**Instructions for the task**
Every record should be restated exactly, with no images included.
---- Data
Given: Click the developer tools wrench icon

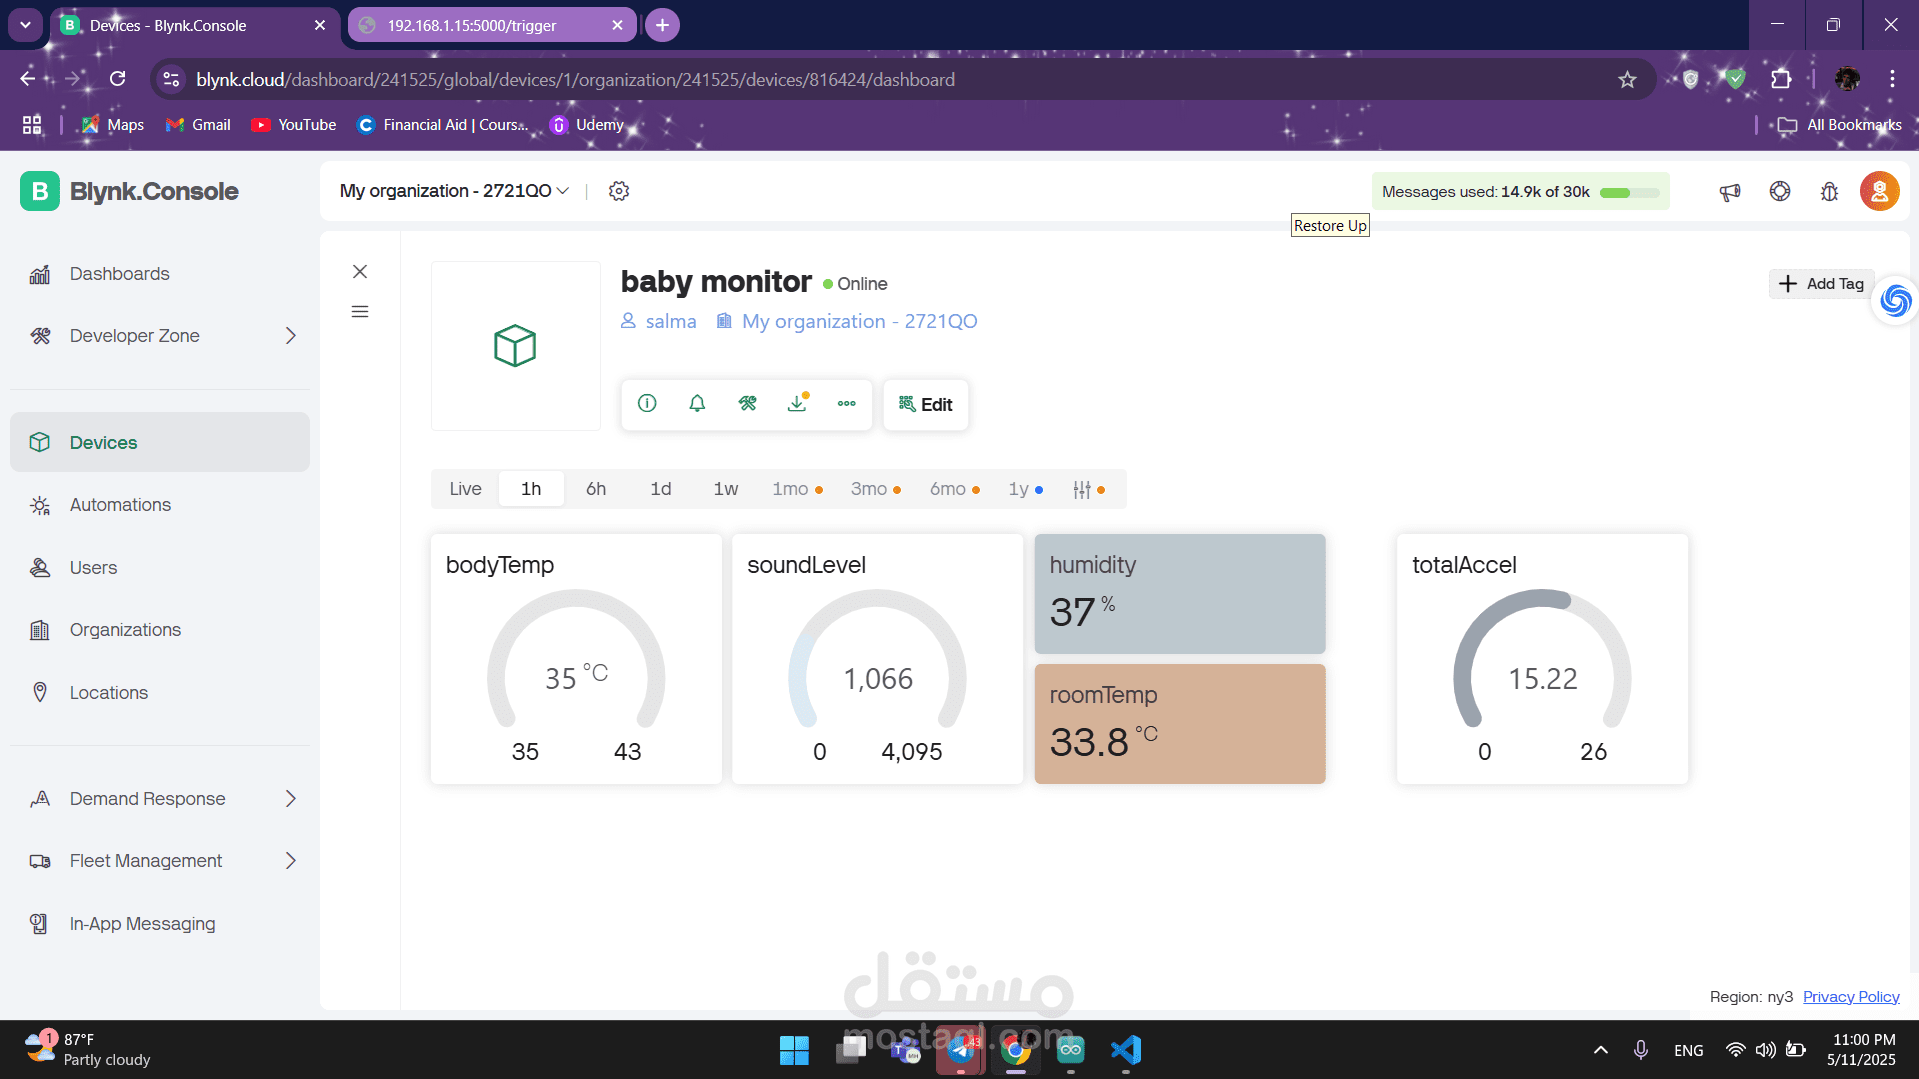Looking at the screenshot, I should coord(747,404).
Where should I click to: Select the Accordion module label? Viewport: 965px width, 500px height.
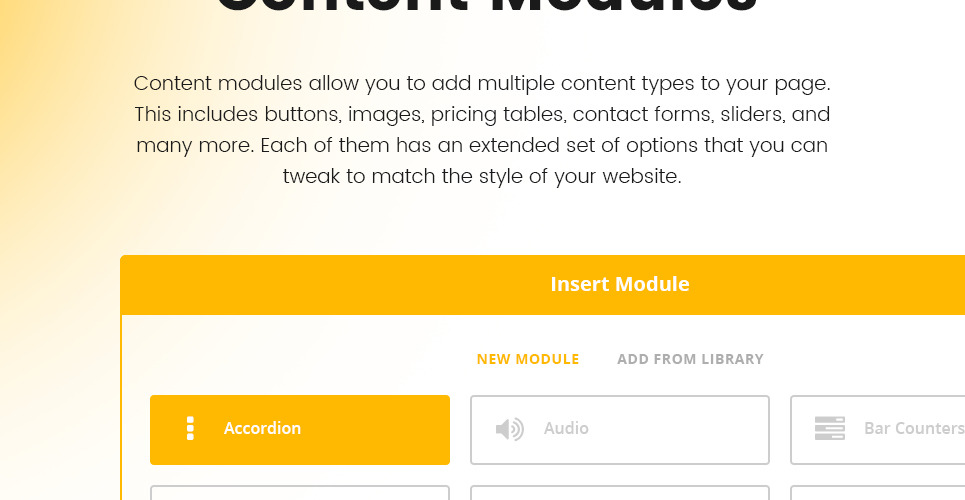pos(262,429)
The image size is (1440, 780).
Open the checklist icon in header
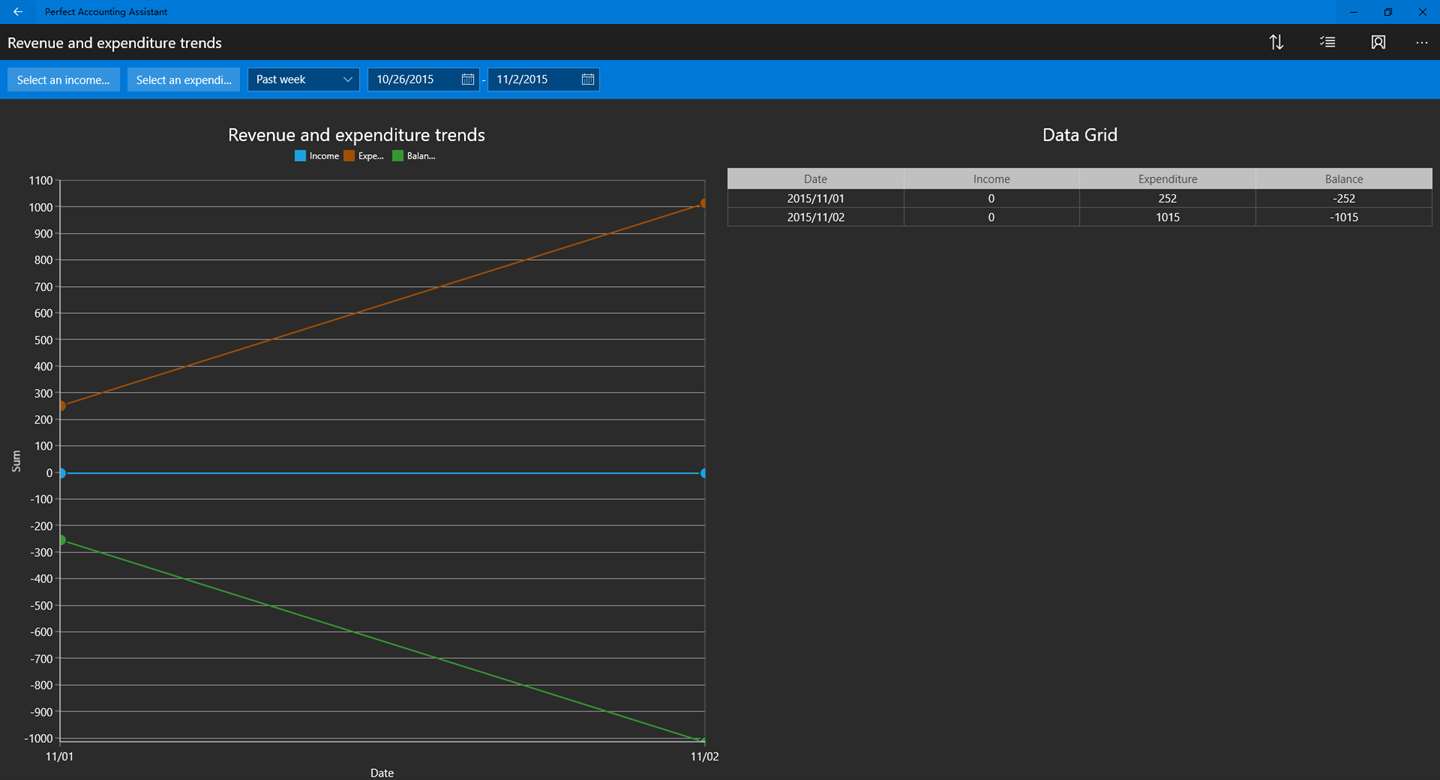coord(1327,42)
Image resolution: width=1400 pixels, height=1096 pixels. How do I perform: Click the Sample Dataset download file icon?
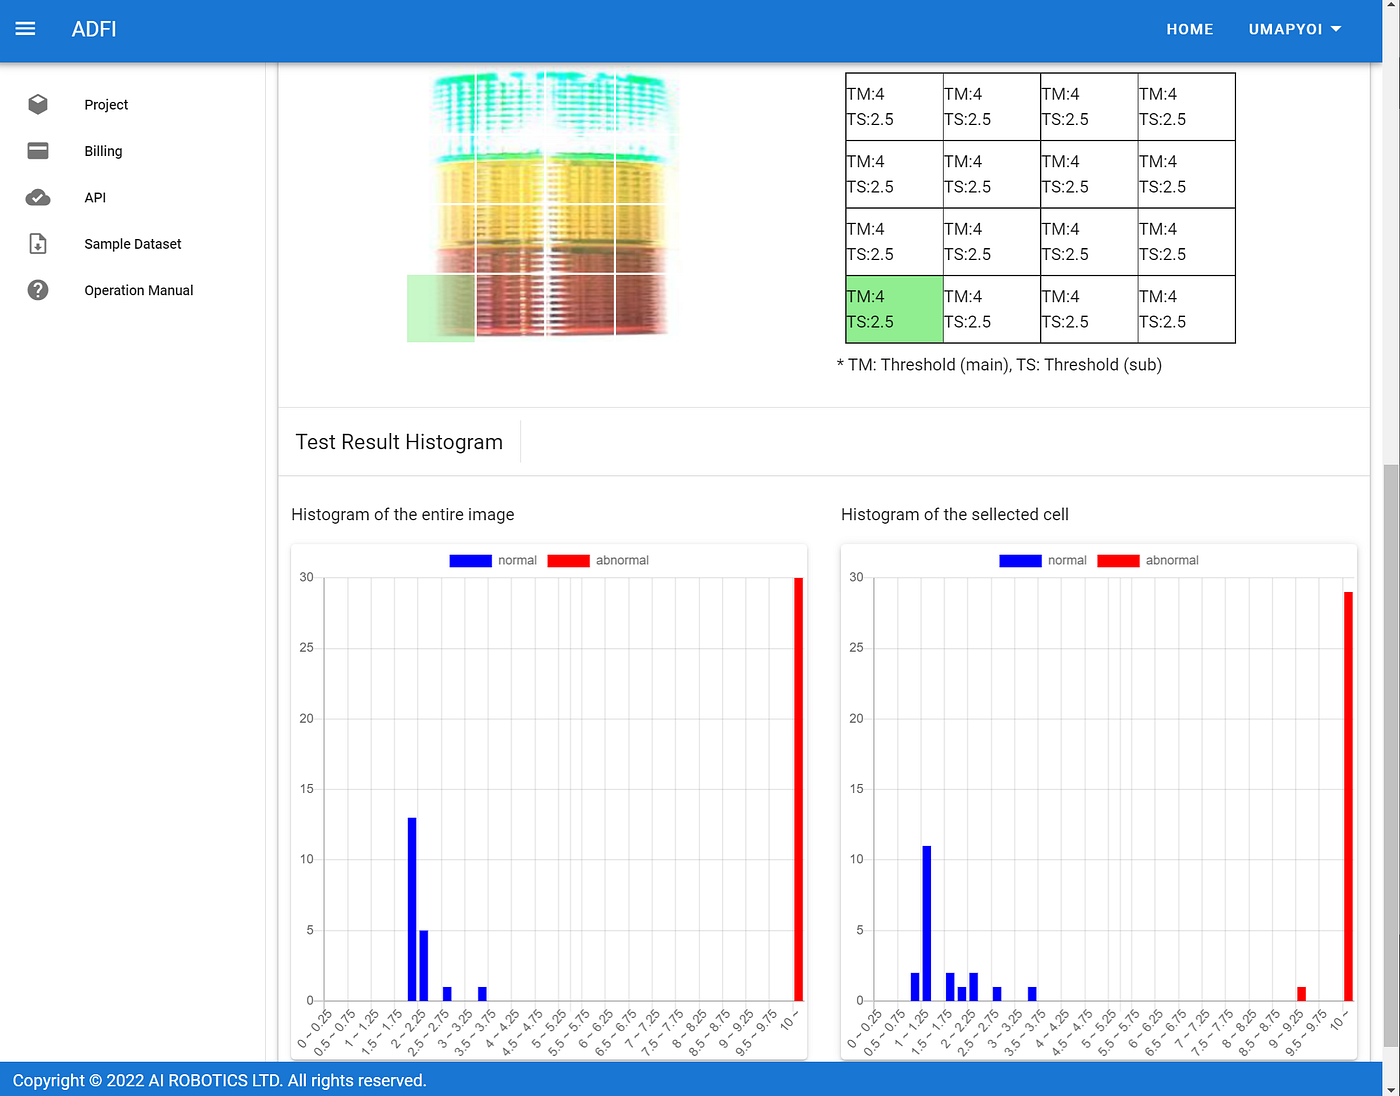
--------
**Solution below**
Given: Click the developer tools wrench icon

Looking at the screenshot, I should coord(747,404).
Where should I click to: Select the Accordion module label? Viewport: 965px width, 500px height.
pos(262,429)
The image size is (1440, 780).
Open the checklist icon in header
coord(1327,42)
Image resolution: width=1400 pixels, height=1096 pixels. How do I perform: Click the Sample Dataset download file icon?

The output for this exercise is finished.